KELLY: Well, it’s always seemed to me that werewolves are the most like us: the most human of monsters. They’re inside us; you’re always a vampire, whereas you become a werewolf once a month. And they’re messy in a way that humans are messy: creatures of appetite, who suffer and die like us.

But yes, immortality comes with several pages of fine print. You stay the same, and everything else changes. Maybe it changes so much that there’s no place for you any longer, no place that you recognize or that recognizes you. Or, more important, no one. We haven’t really talked about how immortality works in Cassie’s romances, that tension between the immortal and his or her mortal lover.

HOLLY: Love is, traditionally, forever and ever. That’s what we say to one another, what we promise—forever. It’s a romantic ideal, but love would be way different if forever really meant forever. Can two people stand each other for that long? Can one person really have a single love that means more than any other over the stretch of decades and centuries? Is that a crazy way to think about love?

KELLY: Cassie’s books are, in large part, about people who find real love. True love. But every love story is a tragedy, even when you add immortals. Either you’re immortal and your lover isn’t. (Woe.) Or you’re both immortals, and after the first forty or fifty or five hundred years, the bloom is off the immortal rose. (More woe.) The immortals in Cassie’s books don’t fare well together.

HOLLY: We really see that with Magnus and Camille.
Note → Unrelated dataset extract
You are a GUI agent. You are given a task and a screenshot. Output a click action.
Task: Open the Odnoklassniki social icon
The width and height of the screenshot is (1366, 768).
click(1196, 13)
She says to Magnus in Clockwork Prince, “You expect me to have the morals of some mundane when I am not human, and neither are you.” She believes that love between immortals should be fundamentally different—that rules about fidelity, for example, shouldn’t apply. On the other hand, I have always thought that there was something about Camille that seemed more essentially human than Magnus. She’s petty in a way that he isn’t—jealous of his having Alec in exactly the way she criticized him for being jealous a hundred years earlier—and she has a way of showing off that seems to be about impressing just the sort of people she claims not to care about.